Hock podía verle el blanco de los ojos, el brillo pálido de su cabeza a la luz de la luna. La emoción le impedía hablar: era la viva imagen de la pureza. El cielo nocturno le infundía esperanzas: estaba espolvoreado por masas de estrellas y vetas grises, conformando una enorme e inmaculada cápsula lumínica, promisoria porque hablaba de un mundo mucho mayor que la sombra plana de Malabo, un cráter con la iluminación de un farol. Las polillas volaban alrededor del tubo con hollín, y chocaban hasta arder allí.
En ese silencio, Hock pensó que Aubrey estaba realmente dispuesto a colaborar: codiciaba el dinero y estaba impaciente por salir hacia Blantyre. Pero ya fuera por orgullo o para no ceder el control de la situación, no dejaba traslucir nada de eso.
—Naciste aquí, ¿no? —le preguntó Hock.
—Sí, pero…
Hock notó el repliegue del joven.
—Pero este sitio no te gusta —completó Hock.
—Eso, no me gusta.
—Y ¿qué es lo que te gusta de Blantyre?
Aubrey hizo una profunda inspiración reflexiva, y luego suspiró. No contestó de inmediato. Hock sabía que estaba tratando de articular una respuesta. Se hallaban sentados entre las sombras arrojadas por la luz del farol, y en esa quietud les llegaba una voz desde el otro lado del claro, y también los humos de las fogatas que llenaban el aire nocturno con chispas flotantes.
—Las luces —dijo finalmente Aubrey.
Había hablado muy rápido y tuvo que repetirlo. Algo más tarde esa noche, después de que Aubrey y el otro chico se hubieran marchado, de que Zizi hubiese vuelto a su choza y de que Snowdon se hubiera parapetado entre la basura y las ramas que había tras la choza de Zizi, Hock se tumbó en su catre y se repitió esas palabras, tan simples y ciertas: «Las luces».
Aubrey volvió antes del alba, bajo la luz tenue de una luna delgada y evanescente. Sabía que el asunto era grave, y también cómo no ser descubierto. Había llamado con suavidad a la puerta mosquitera. Hock se sintió más tranquilo al ver cuánto había madrugado el muchacho, en otra confirmación de su doblez y, muy especialmente, de su avaricia.
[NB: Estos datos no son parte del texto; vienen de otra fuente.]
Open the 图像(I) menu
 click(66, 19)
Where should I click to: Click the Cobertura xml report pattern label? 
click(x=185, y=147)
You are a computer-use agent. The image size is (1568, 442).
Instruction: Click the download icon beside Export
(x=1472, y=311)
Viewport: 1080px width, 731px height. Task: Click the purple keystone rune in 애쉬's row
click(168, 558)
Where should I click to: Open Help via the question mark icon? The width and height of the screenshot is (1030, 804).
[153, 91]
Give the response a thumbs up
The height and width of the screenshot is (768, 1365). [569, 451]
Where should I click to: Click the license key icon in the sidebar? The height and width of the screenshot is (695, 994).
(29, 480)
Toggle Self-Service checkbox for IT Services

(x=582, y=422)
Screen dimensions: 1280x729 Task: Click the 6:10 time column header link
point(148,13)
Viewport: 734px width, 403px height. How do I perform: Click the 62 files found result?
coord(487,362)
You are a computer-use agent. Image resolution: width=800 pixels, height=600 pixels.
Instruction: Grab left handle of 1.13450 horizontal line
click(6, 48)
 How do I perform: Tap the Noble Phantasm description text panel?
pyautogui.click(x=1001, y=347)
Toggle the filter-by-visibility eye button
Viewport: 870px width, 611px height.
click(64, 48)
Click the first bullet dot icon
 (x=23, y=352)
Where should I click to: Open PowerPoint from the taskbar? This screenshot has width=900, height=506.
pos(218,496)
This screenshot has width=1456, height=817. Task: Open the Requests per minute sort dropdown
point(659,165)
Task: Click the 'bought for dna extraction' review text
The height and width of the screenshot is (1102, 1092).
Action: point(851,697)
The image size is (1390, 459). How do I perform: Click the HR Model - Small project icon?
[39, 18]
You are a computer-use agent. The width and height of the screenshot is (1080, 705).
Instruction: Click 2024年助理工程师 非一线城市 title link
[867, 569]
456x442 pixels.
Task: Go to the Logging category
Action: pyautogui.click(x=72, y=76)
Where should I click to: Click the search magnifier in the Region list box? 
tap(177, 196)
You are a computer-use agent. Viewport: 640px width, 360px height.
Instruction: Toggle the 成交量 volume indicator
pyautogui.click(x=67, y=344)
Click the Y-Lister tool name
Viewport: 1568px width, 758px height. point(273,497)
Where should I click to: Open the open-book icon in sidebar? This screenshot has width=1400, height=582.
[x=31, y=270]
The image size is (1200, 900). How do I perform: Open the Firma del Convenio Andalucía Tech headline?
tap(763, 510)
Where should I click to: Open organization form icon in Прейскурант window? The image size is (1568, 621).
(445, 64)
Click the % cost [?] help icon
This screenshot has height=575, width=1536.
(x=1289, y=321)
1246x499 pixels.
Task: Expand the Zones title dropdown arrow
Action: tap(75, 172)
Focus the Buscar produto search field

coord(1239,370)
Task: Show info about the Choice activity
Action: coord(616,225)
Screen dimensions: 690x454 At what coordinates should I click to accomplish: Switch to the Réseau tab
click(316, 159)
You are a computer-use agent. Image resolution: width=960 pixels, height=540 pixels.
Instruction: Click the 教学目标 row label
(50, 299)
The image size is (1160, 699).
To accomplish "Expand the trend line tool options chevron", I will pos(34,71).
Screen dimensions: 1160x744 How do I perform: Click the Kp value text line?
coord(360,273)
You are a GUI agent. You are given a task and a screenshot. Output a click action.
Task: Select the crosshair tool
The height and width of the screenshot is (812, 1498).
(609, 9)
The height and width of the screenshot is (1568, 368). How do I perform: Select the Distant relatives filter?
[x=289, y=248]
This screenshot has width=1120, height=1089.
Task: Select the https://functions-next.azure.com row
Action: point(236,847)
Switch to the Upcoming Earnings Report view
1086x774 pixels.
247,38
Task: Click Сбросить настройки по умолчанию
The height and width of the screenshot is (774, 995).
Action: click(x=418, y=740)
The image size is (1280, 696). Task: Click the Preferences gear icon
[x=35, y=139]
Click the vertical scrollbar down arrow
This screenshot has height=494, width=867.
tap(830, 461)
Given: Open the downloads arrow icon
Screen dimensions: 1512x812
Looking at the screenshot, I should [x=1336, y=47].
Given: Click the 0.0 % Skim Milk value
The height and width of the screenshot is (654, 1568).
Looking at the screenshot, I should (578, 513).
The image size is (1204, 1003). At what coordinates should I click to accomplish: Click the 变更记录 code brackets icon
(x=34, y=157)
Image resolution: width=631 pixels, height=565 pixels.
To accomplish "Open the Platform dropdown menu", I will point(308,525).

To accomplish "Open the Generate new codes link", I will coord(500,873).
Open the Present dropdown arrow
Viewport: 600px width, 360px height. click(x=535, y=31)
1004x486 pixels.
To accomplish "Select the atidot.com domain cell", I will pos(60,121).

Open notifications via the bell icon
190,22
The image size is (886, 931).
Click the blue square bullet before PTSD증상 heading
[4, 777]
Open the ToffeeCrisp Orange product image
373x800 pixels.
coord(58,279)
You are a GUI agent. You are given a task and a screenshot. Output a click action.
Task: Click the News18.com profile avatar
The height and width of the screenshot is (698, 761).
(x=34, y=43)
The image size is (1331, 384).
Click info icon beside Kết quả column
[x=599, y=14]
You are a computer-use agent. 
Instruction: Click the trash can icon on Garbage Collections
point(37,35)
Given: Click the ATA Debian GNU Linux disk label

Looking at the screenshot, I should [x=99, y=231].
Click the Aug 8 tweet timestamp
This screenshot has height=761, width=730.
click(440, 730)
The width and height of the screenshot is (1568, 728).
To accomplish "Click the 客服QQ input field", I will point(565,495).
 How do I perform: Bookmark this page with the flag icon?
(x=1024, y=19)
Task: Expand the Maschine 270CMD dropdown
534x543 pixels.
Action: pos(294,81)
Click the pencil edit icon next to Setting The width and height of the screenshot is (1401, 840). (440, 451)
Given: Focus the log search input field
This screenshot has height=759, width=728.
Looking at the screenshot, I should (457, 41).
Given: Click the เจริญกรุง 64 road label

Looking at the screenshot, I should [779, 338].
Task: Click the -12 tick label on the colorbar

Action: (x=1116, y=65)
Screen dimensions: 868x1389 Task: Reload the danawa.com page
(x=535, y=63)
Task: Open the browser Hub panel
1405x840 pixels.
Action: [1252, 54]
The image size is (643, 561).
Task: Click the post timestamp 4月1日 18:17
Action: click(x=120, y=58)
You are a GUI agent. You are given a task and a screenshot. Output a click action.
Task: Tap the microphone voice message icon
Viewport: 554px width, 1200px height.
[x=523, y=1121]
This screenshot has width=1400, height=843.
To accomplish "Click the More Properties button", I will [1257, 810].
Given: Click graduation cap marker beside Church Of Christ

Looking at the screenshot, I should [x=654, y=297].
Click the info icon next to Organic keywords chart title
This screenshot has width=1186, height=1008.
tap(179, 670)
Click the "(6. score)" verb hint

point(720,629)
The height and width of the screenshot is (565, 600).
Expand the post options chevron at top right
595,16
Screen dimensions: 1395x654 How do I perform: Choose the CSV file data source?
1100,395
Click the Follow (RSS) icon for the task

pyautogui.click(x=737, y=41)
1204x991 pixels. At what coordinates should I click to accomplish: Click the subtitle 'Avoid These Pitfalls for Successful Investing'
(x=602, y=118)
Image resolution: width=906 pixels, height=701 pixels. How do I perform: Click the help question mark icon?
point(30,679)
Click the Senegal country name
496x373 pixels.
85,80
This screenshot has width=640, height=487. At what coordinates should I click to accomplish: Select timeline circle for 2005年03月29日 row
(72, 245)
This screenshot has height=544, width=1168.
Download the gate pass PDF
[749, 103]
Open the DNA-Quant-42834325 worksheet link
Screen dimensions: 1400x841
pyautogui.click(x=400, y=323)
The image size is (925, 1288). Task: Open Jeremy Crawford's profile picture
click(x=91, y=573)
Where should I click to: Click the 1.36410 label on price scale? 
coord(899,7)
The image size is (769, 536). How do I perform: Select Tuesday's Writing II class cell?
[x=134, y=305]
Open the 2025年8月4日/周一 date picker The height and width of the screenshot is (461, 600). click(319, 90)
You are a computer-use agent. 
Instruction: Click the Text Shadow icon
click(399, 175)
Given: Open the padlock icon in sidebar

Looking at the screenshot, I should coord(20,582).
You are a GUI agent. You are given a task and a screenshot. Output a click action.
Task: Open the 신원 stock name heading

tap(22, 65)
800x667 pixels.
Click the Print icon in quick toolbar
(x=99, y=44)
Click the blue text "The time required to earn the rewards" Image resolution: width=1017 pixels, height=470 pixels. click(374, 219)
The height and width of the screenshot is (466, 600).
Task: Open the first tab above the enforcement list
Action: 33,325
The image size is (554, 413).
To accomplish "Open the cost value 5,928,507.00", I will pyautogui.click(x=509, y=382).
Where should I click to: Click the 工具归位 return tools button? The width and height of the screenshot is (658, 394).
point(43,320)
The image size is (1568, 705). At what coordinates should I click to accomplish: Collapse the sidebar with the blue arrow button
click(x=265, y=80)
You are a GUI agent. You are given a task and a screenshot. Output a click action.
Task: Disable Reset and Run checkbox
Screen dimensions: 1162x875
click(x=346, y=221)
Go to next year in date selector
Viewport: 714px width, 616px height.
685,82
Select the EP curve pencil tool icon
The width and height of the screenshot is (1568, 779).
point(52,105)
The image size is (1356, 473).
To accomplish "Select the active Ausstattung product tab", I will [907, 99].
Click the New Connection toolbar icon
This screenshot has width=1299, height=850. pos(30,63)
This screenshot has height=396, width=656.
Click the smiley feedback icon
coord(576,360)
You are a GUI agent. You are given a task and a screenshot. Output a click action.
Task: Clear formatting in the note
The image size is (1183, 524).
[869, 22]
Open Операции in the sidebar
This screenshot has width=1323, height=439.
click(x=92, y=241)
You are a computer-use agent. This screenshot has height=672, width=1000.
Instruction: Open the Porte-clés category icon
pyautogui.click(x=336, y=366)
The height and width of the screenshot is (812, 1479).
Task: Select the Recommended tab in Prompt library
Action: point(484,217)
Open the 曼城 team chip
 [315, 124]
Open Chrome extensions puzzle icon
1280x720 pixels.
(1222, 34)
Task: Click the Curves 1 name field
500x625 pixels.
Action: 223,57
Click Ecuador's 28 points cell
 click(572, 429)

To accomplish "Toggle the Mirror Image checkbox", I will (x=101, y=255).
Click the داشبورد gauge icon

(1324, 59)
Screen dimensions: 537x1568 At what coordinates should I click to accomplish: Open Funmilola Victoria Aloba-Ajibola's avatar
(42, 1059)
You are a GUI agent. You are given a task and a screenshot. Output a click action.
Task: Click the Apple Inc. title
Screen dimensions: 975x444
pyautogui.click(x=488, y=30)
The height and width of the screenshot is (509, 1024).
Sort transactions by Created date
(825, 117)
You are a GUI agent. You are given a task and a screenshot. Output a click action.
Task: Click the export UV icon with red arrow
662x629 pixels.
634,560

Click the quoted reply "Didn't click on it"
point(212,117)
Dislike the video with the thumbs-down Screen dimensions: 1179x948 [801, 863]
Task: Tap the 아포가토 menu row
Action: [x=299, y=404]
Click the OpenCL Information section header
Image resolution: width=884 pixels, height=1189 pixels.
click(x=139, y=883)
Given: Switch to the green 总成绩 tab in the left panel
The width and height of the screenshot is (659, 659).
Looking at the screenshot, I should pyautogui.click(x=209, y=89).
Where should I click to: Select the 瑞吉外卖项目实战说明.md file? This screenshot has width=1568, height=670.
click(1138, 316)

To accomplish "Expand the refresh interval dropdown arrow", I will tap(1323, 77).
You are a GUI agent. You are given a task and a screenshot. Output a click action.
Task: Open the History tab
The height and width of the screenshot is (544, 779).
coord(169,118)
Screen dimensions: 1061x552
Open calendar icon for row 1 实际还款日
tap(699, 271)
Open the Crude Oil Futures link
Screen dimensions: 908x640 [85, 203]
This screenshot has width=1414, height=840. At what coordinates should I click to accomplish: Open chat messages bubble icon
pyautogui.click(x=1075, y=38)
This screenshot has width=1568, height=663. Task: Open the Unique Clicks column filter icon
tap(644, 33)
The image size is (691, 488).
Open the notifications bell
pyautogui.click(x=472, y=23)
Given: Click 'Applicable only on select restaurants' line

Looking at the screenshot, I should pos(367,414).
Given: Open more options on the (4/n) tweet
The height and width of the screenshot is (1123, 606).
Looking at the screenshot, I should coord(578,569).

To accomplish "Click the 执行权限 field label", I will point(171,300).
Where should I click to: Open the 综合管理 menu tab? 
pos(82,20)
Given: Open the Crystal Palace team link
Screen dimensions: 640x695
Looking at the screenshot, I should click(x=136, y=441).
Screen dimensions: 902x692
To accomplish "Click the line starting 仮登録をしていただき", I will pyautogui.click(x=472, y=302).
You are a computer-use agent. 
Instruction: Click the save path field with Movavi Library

Hock tenía preparado su mensaje: la fotocopia de la página del pasaporte que siempre llevaba a mano, en la que aparecían su foto y sus datos, y una nota que había escrito con letra de imprenta antes de irse a la cama: «Estoy en un serio compromiso y posiblemente en peligro. Por favor, ayuda. Este hombre los conducirá hasta mí», y luego la rúbrica bajo su nombre.
Dobló el papel para hacerlo más pequeño y se lo entregó al muchacho junto con los cien dólares en billetes. Aubrey se metió los papeles en el bolsillo y luego levantó la cabeza para mirar a Hock, en actitud desafiante.
—Esto le va a costar un poco más —dijo.
Hock llevaba en esa aldea el tiempo suficiente como para anticipar algo así. Ya tenía dispuesto un billete de veinte, también doblado.
—No dejes que nadie te vea —le advirtió Hock mientras depositaba el billete en la palma del muchacho.